Needed from the entries below: every line that holds the word "Task".

[Entries shown — start]

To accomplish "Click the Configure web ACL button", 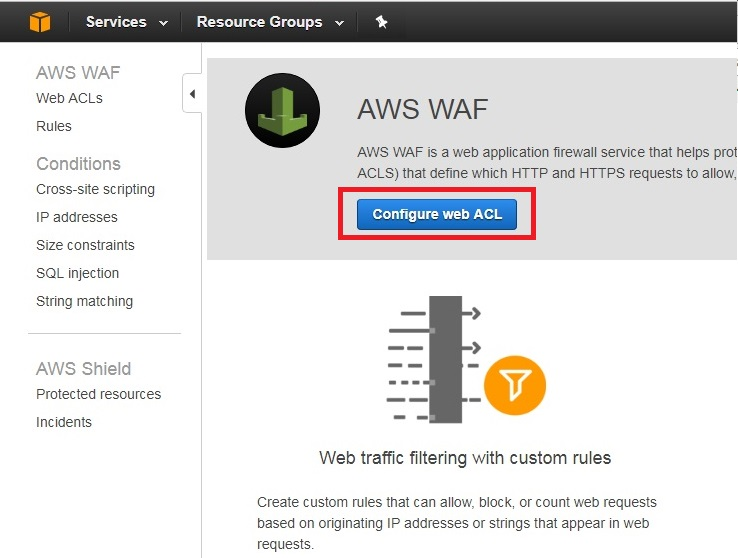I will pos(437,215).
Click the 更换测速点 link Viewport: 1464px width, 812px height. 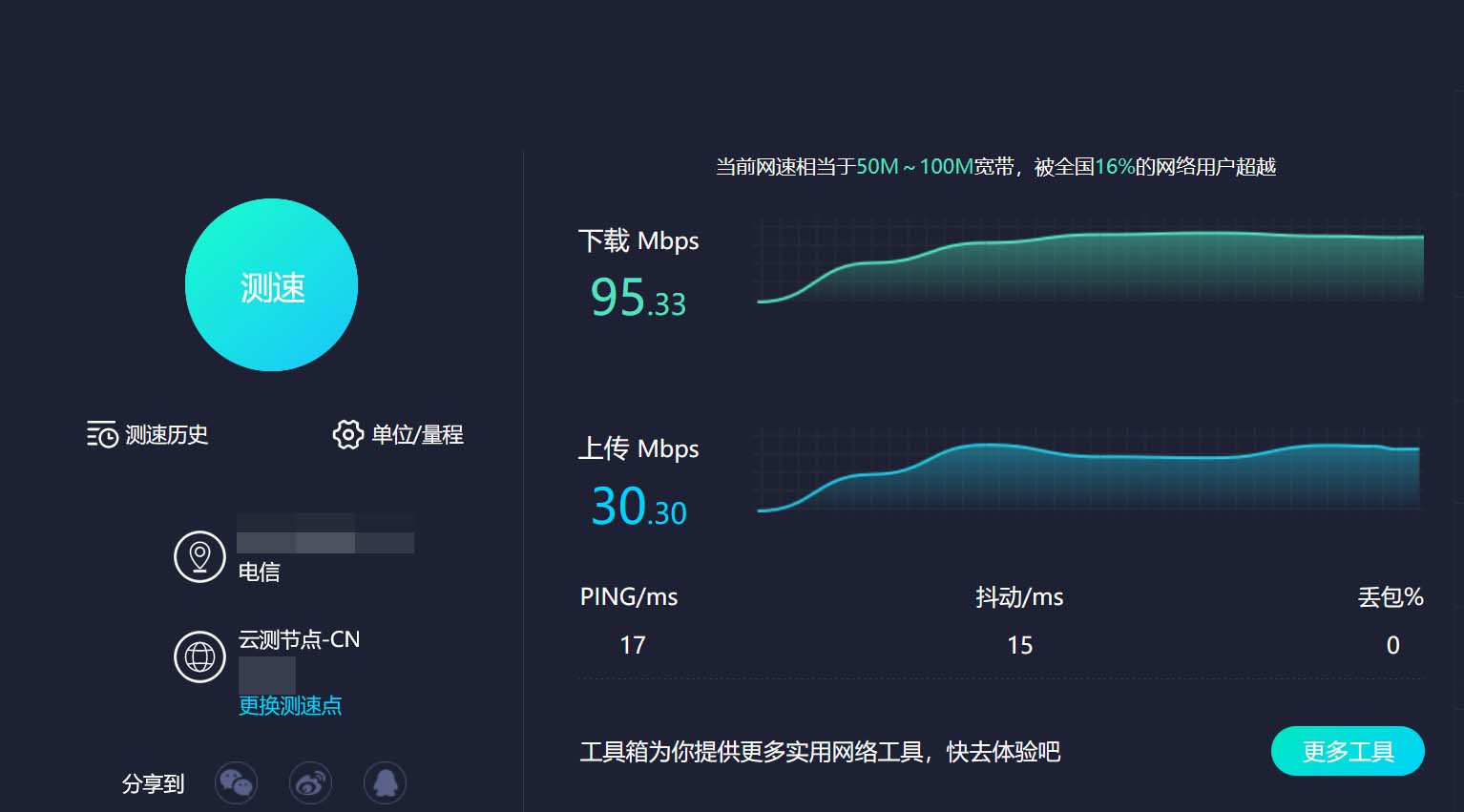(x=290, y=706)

[Entries shown — finish]
[Entries shown — start]

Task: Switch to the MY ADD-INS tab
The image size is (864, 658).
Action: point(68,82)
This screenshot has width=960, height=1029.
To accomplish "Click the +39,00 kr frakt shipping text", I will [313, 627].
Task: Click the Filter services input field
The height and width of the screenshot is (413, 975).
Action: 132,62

[Entries shown — finish]

■ Answer to this exercise:
Task: Switch to the MY ADD-INS tab
Task: Click the Filter services input field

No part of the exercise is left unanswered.